[Stored records]
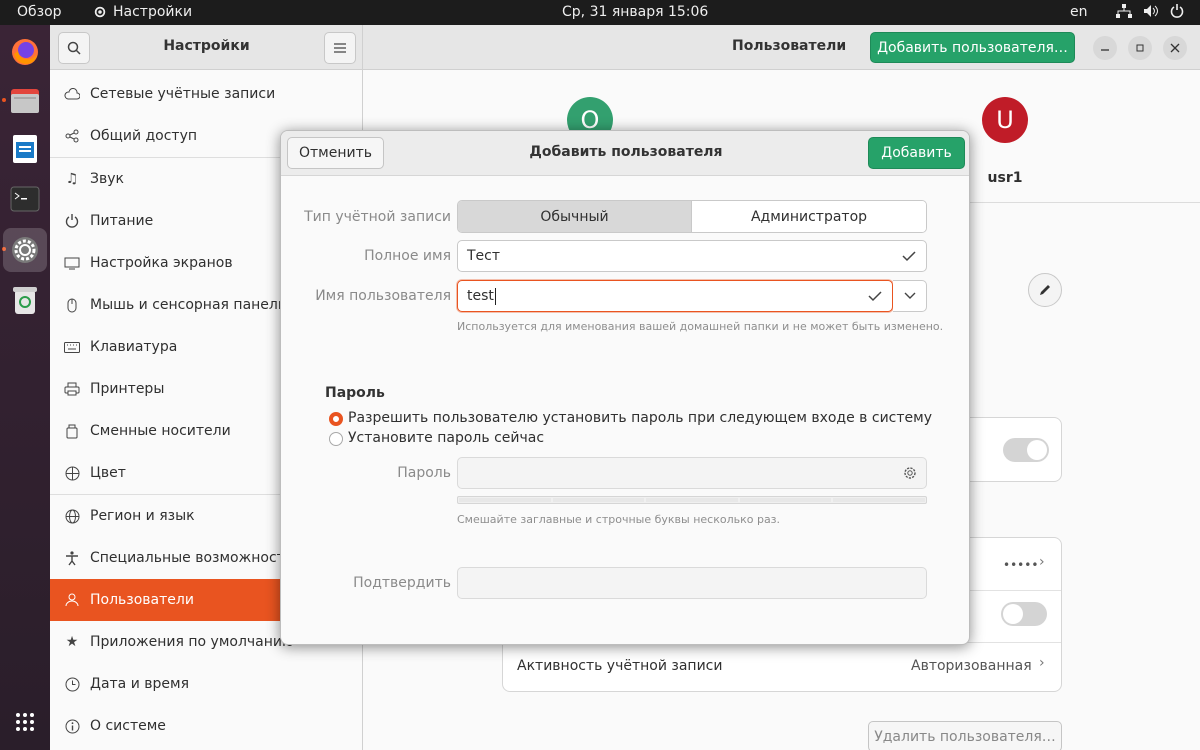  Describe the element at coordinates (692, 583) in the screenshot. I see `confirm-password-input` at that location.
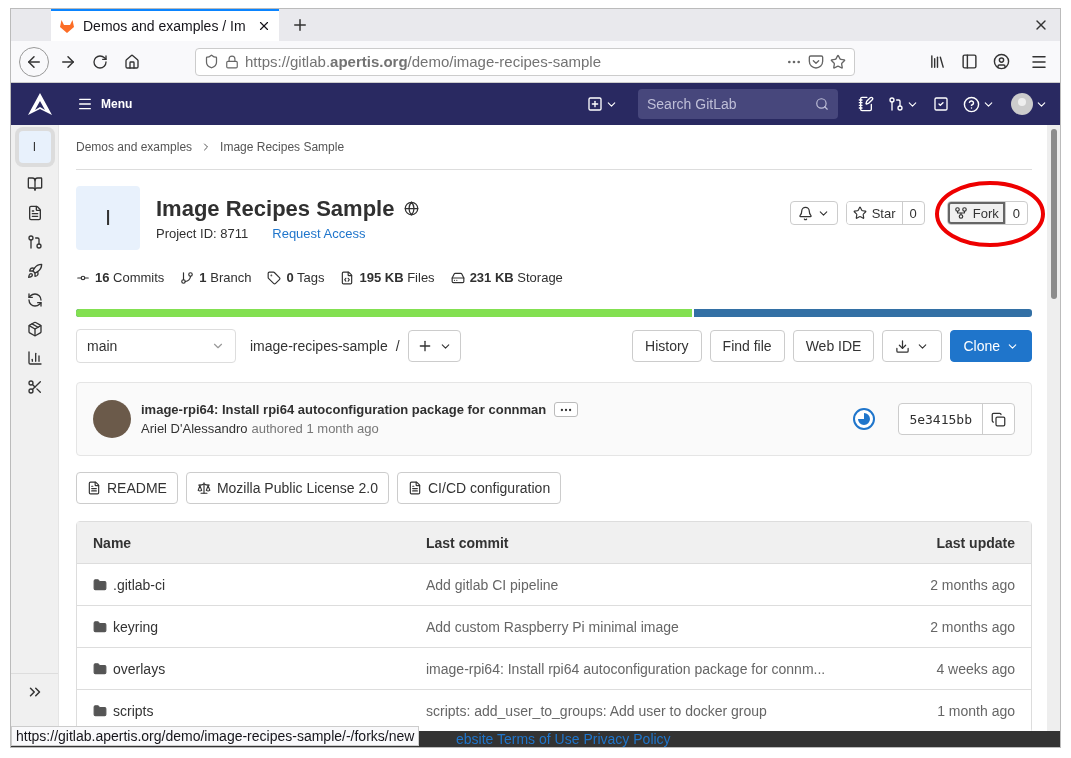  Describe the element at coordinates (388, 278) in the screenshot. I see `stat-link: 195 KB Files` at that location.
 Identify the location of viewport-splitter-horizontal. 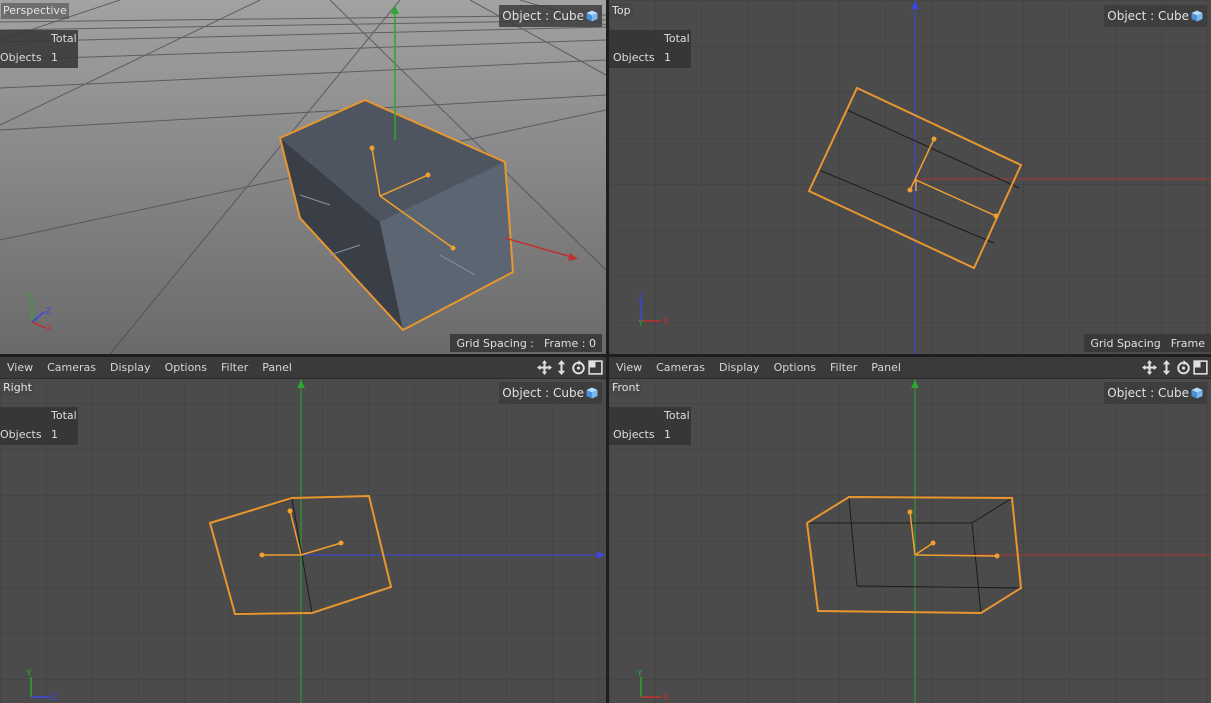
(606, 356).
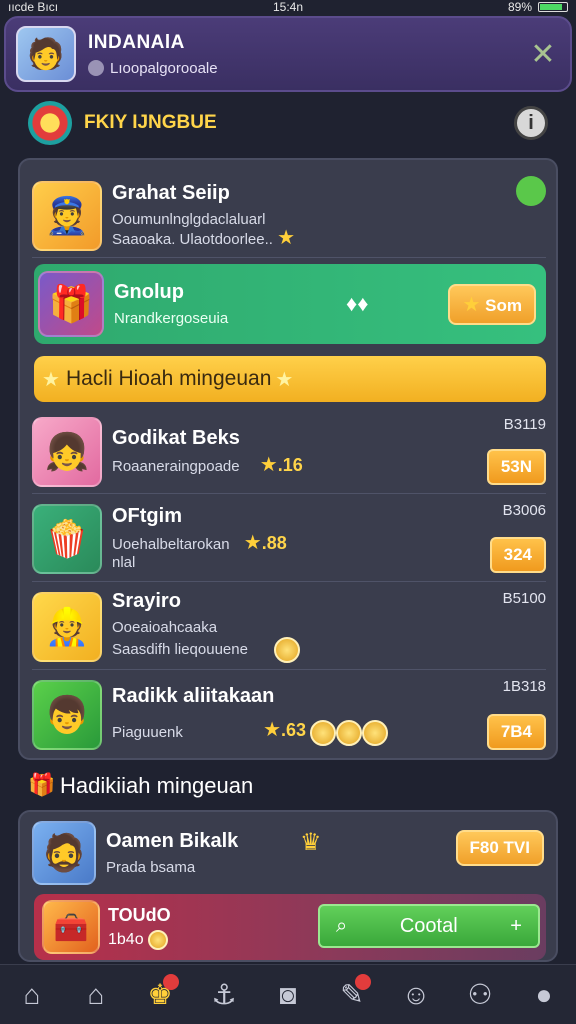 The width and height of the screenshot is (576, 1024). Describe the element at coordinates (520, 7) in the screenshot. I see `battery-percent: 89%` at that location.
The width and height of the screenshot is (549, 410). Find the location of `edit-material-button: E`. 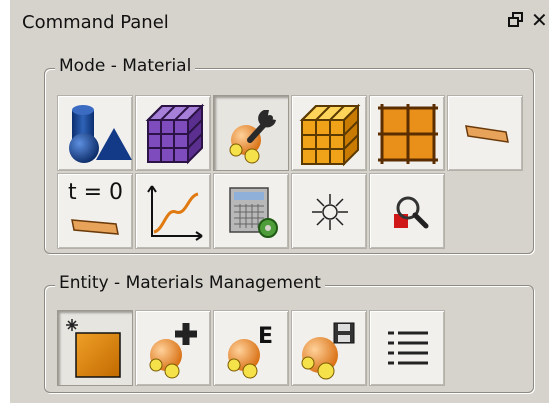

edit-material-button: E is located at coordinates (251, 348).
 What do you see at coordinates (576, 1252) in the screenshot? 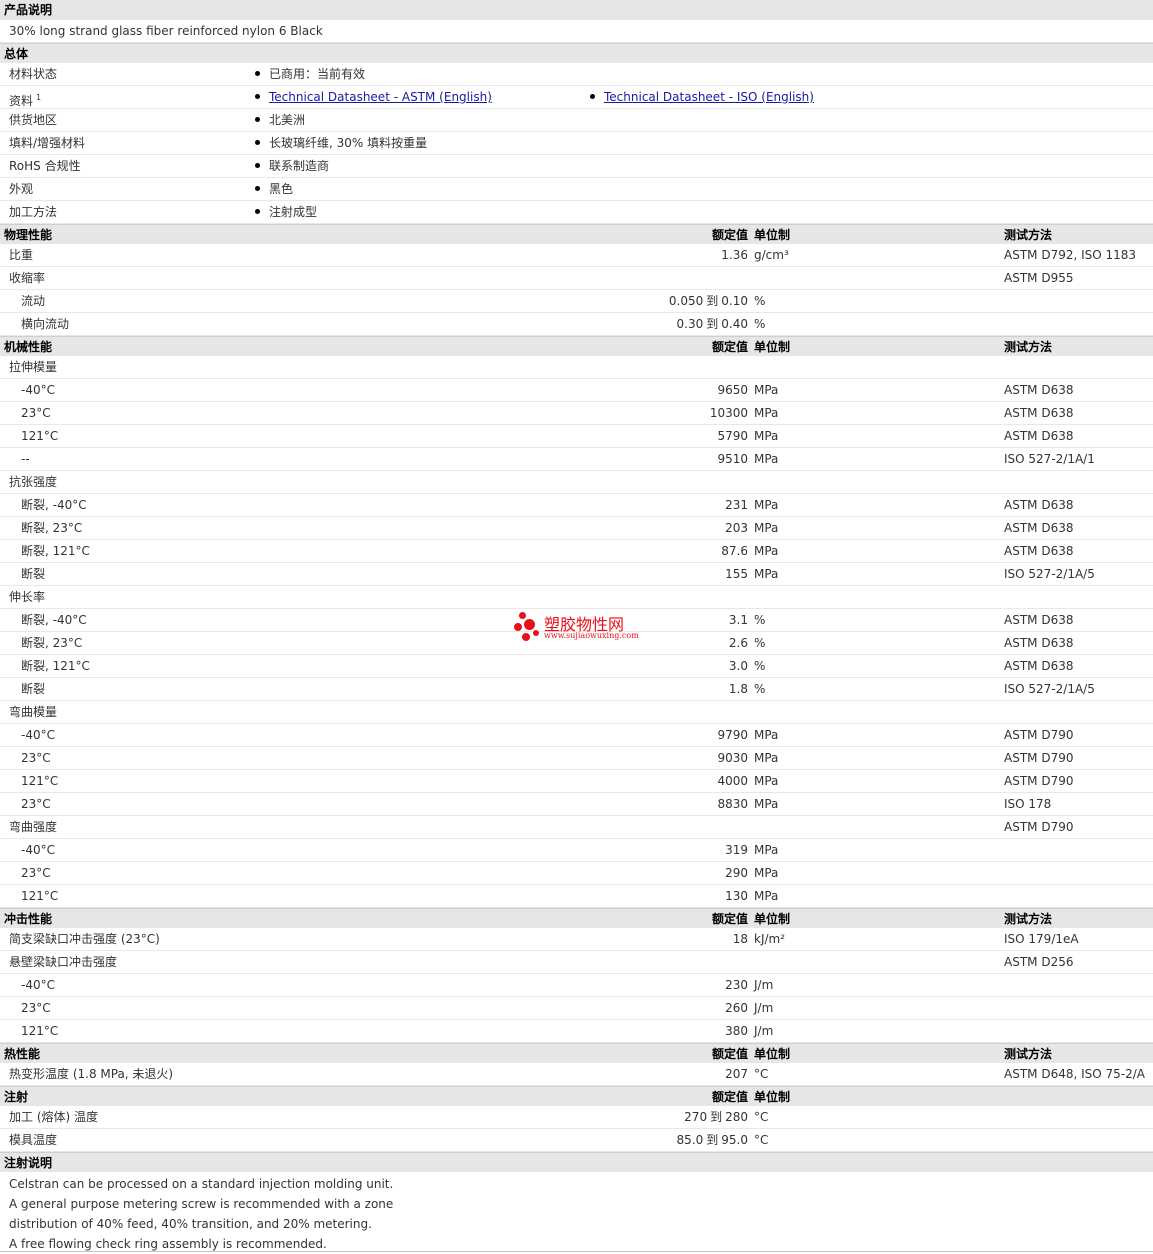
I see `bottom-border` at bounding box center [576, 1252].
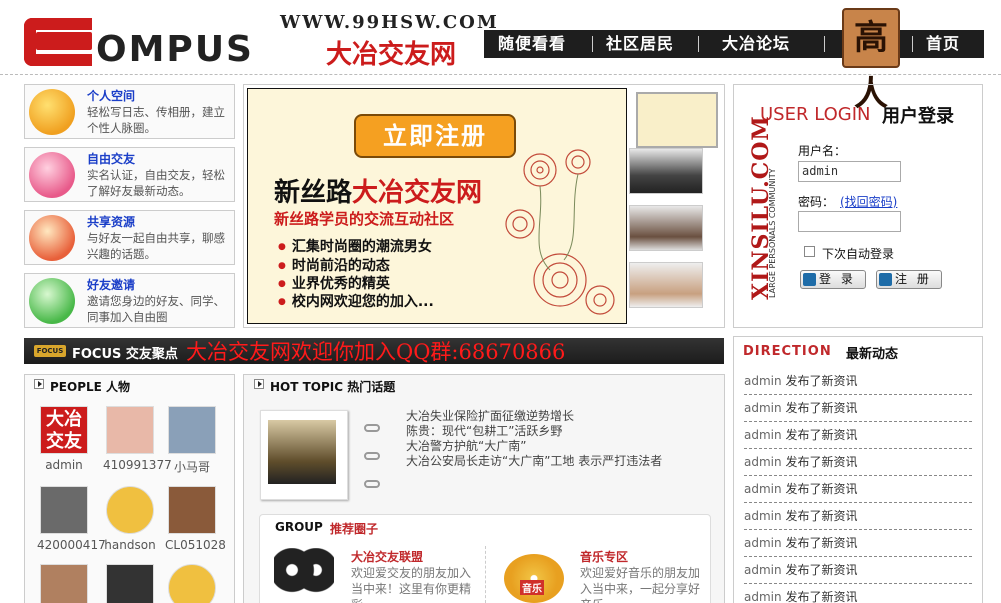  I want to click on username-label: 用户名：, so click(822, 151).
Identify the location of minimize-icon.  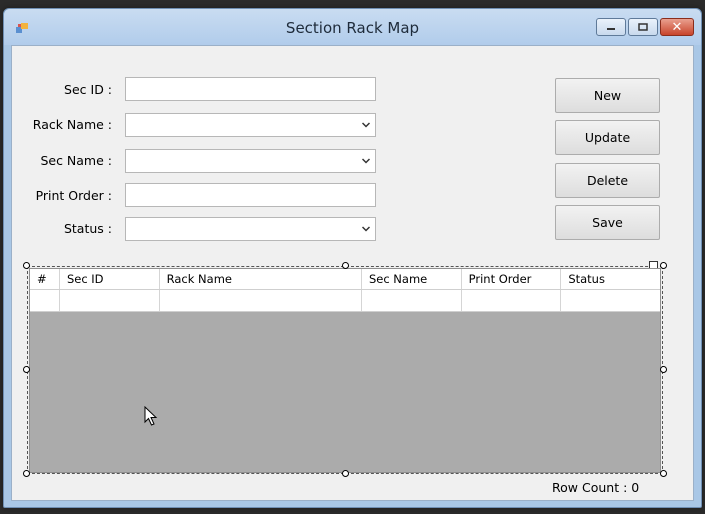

- Prompt -
Give the lines of the records above as a JSON list of strings, one string per line, skipping blank lines. Leave out the pictures.

- Solution to the problem -
[
  "  Describe the element at coordinates (692, 583) in the screenshot. I see `confirm-password-input` at that location.",
  "  Describe the element at coordinates (388, 278) in the screenshot. I see `stat-link: 195 KB Files` at that location.",
  " Identify the location of viewport-splitter-horizontal. ",
  "(606, 356).",
  " The width and height of the screenshot is (576, 1024). Describe the element at coordinates (520, 7) in the screenshot. I see `battery-percent: 89%` at that location.",
  "The width and height of the screenshot is (549, 410). Find the location of `edit-material-button: E`. ",
  "edit-material-button: E is located at coordinates (251, 348).",
  " What do you see at coordinates (576, 1252) in the screenshot? ",
  "I see `bottom-border` at bounding box center [576, 1252].",
  "  I want to click on username-label: 用户名：, so click(822, 151).",
  "Identify the location of minimize-icon.  "
]